Working Moms

How and why do you do it?

I've been back to work full time for 2 months and it has not gotten any easier. How do you mamas do it? I wish I could work part time because that would be the best balance for me but that's not an option my employer offers. I love my job and I want to work, I just don't have the right balance right now.

How do you moms do it? I feel like I'm missing out so much in my baby's development and growth. I get to see her while she sleeps through the week, minus maybe an hour total she is awake. The weekends are the best but they aren't long enough. Does it ever get easier? Will I always feel guilty?

Re: How and why do you do it?

  • It gets easier as they get older and are awake more and stay up later. My son is 13 months old and is awake the full time I have him in the evening and goes to bed around 7:30 or 8. I used to feel like I missed a ton of time with him when he was really little, but then someone reminded me he was sleeping all day with the nanny anyway. That made me feel better. Just try to be as present as possible when you are with them.
    Mrs. H
    Crohn's Dx: August 2008
    Endometriosis Dx: May 2010
    Married: 05/19/2012
    TTC #1: June 2013
    BFP: December 2013
    DS: Born 08/29/2014
    TTC #2: July 2015

    BFP #2: September 25, 2015

  • I do it because I honestly don't have a choice in the matter. I'm about 2.5 months into being back at work after 10.5 weeks of mat leave and it just wasn't enough. I miss him all the time and I feel like every time I see him after work he's grown more and acts older! I don't really feel "guilty" since I know he is in good hands and I know I'm doing it so we can be financially secure. I more so feel saddened for myself. I know that he's fine and he won't even remember that mom had to work.

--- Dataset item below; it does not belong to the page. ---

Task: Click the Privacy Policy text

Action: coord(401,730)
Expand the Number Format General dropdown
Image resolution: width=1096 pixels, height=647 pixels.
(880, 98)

    To make it a little easier, maybe you can get up earlier before work to see her? Sometimes I try to do that but I already get up super early. Can you manipulate your schedule at all so you work one long day a week and leave a little early the rest of the week? I've been doing that and it's been working out pretty well. I get to see him for about 2 hours before bedtime that way. Good luck mama!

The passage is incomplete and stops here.